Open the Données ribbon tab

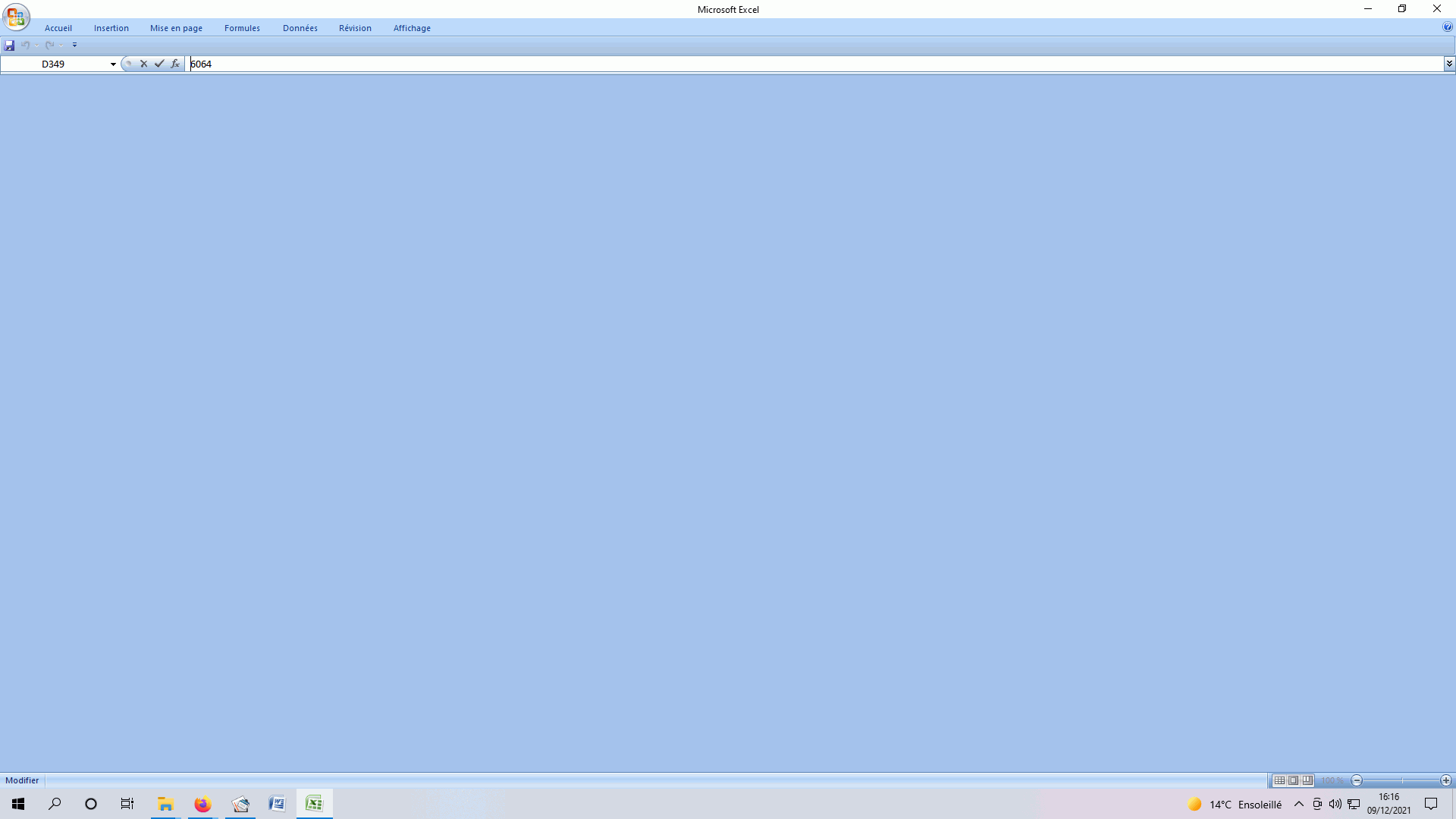coord(300,28)
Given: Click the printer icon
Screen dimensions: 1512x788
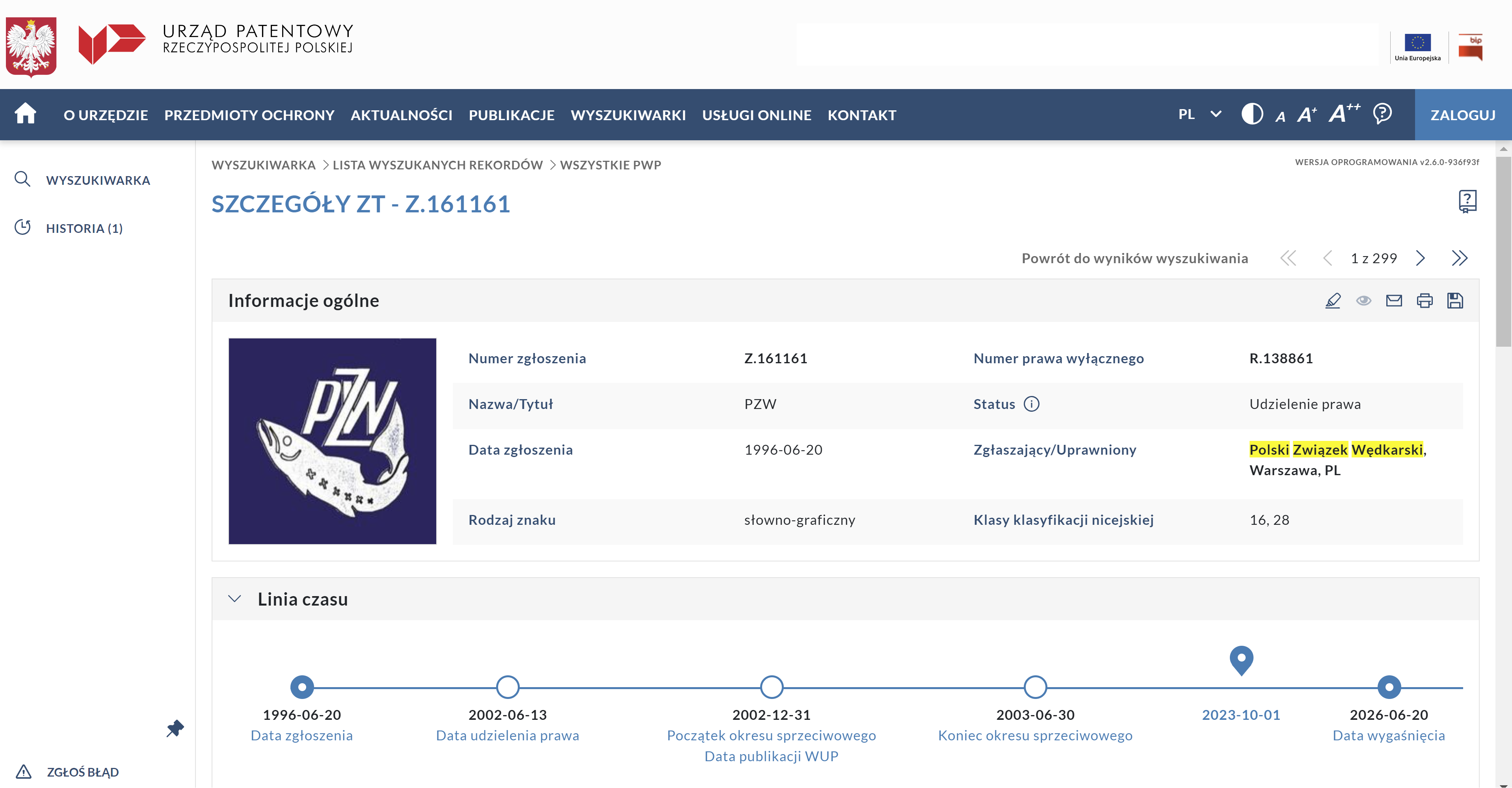Looking at the screenshot, I should tap(1425, 301).
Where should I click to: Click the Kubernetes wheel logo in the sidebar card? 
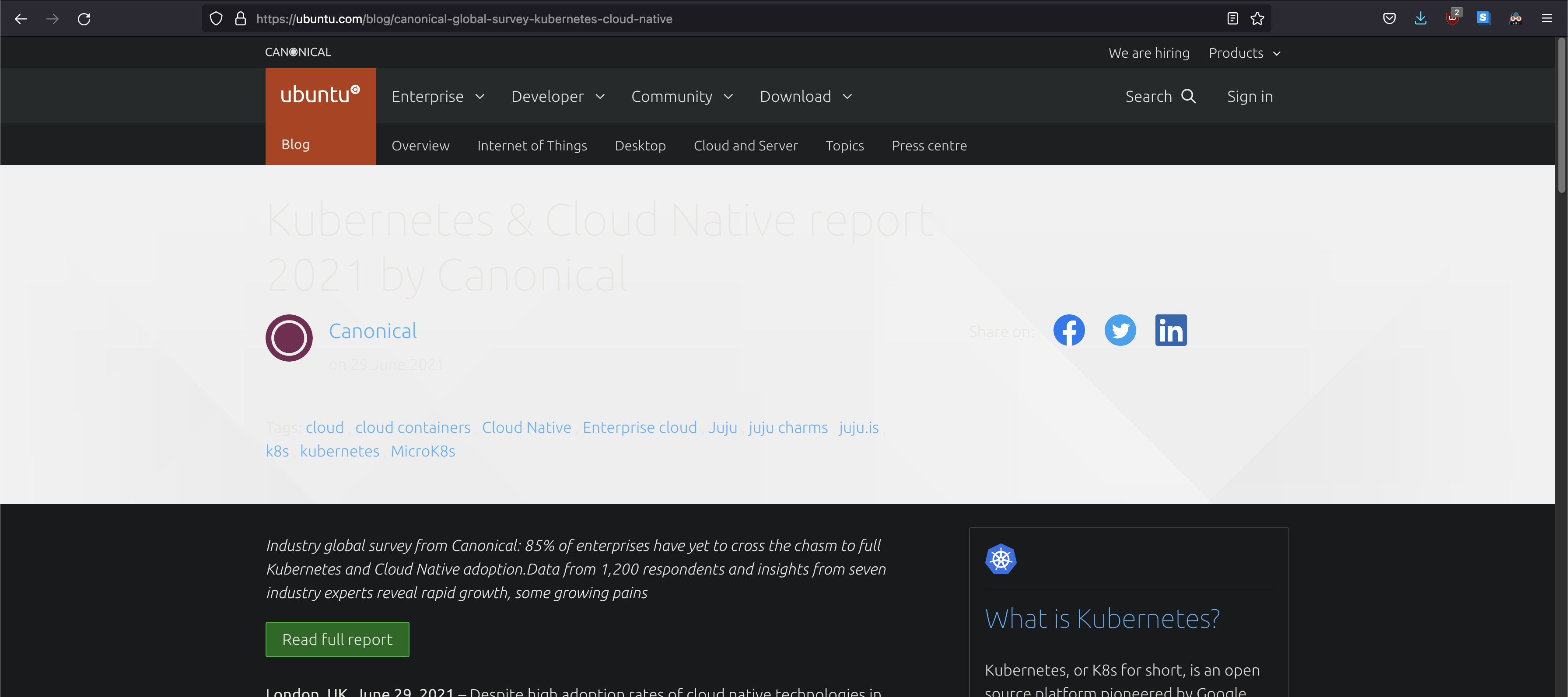(1001, 559)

→ TASK OBJECTIVE
Return the listing above unaltered, omitting its pictures.

→ EXERCISE SOLUTION
Open the Données ribbon tab

coord(300,28)
Given: Click the printer icon
Screen dimensions: 1512x788
Looking at the screenshot, I should tap(1425, 301).
Where should I click to: Click the Kubernetes wheel logo in the sidebar card? 
(1001, 559)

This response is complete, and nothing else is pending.